The Editor’s Desk by Shawn McMullen
Methods are many,
Principles are few.
Methods change often,
Principles never do.
The gospel doesn’t change. The message preached by Christ and the apostles is the same message we preach today. However, the methods used to convey the gospel have changed continuously over the last 2,000 years.
Jesus Christ walked from town to town and village to village, proclaiming the good news of the kingdom. His apostles did the same, although some traveled much greater distances—by land and sea—to spread the gospel.
Open-air preaching has been a popular and powerful method of evangelism from the Day of Pentecost, to the Great Awakening, to the era of tent and stadium revivals, and beyond. People have gathered for centuries in church buildings to hear the gospel. The good news has been taken from house to house and door to door. Billions of gospel tracts have been distributed. The Word of God has been broadcast across the globe via radio, television, and satellite. Missionaries have traveled to the far corners of the earth with God’s message of redemption through Jesus Christ.

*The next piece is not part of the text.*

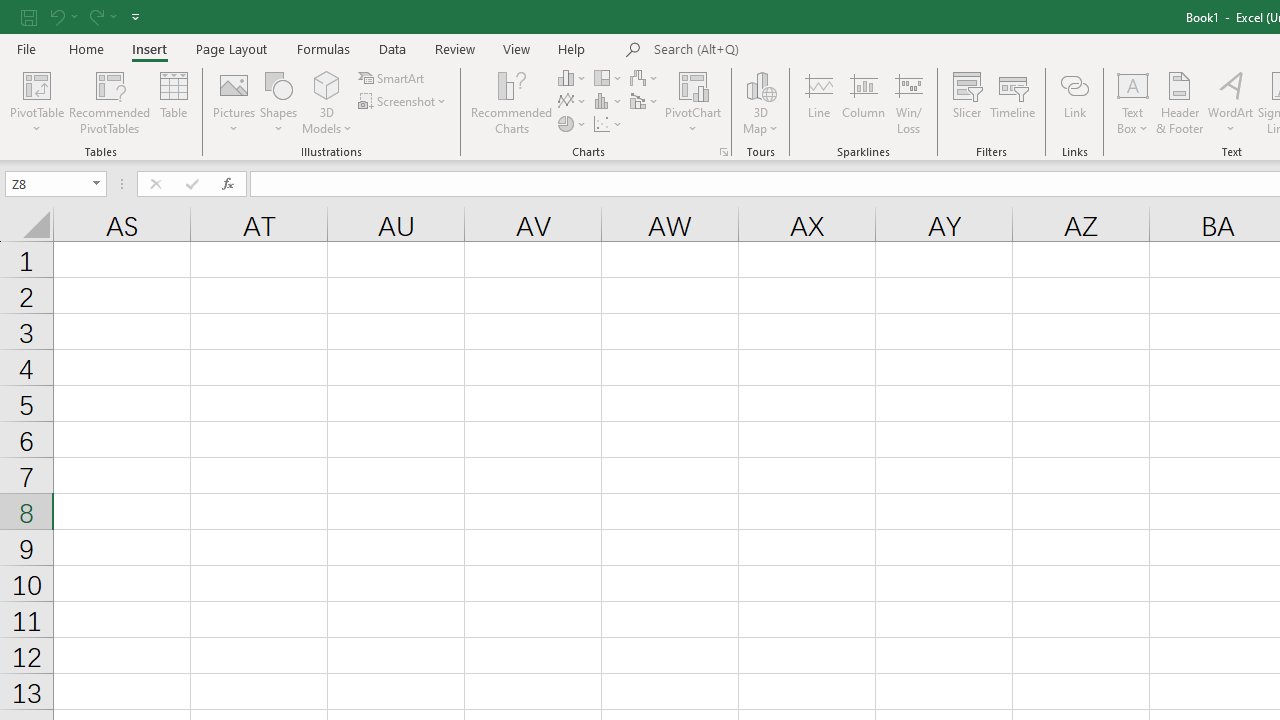 This screenshot has height=720, width=1280. I want to click on '3D Models', so click(327, 103).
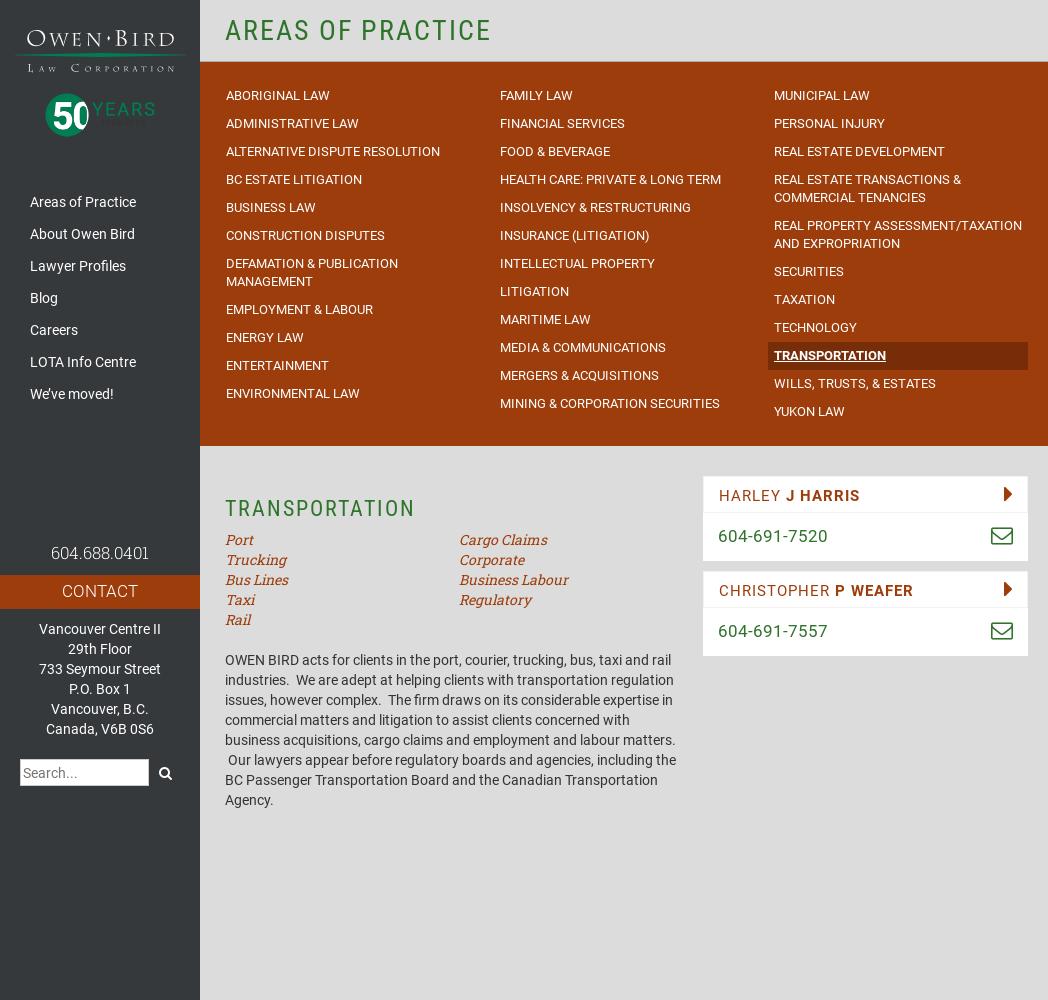 This screenshot has width=1048, height=1000. Describe the element at coordinates (98, 552) in the screenshot. I see `'604.688.0401'` at that location.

Through the years churches have adapted to the changing face of evangelism by holding revival meetings, teaching members to share their faith, promoting small groups and home Bible studies, and connecting with their communities through event based and service based activities.
And we’re not through changing. As the culture changes the way it views, hears, and responds to truth, the church must find new ways to reach the changing culture with the unchanging truth of the gospel.
Todd Maurer, minster with First Christian Church in Washington Court House, Ohio, has been preaching the good news for more than three decades. In “21st Century Evangelism: the Message, the Method, and the Madness,” Todd draws on his love of fishing (and fishing strategies) to challenge us to be flexible and creative as “fishers of men.”
In “Friends Across Faiths,” The Lookout interviews Andrew Wood, Christian university professor, and Stephen Ausband, a medical doctor and practicing pagan. Andrew and Stephen are high school friends who reconnected after 20 years to find themselves at opposite spectrums of belief. Their article describes how the two men have carried on a dialogue about what each believes in a context of friendship and respect.
Ben Merold has served vibrant, growing congregations with integrity, consistency, and faithfulness. During his 22-year ministry with Eastside Christian Church in Fullerton, California, the congregation grew from an average of 185 to 3,000. Moving to St. Charles, Missouri in his mid sixties, Ben led Harvester Christian Church from 200 to more than 3,000 weekend worshippers. In “Some Things Never Change,” Ben brings us back to the heart of the gospel, reminding us that while the methods we employ to win the lost will change as we reach a changing culture, what we preach about the Bible, the cross, and grace must never change.
The Great Commission comes first. We may dislike the changes we see in our culture, but we can’t let them keep us from making disciples of all nations. As the apostle Paul noted, “I have become all things to all people so that by all possible means I might save some” (1 Corinthians 9:22).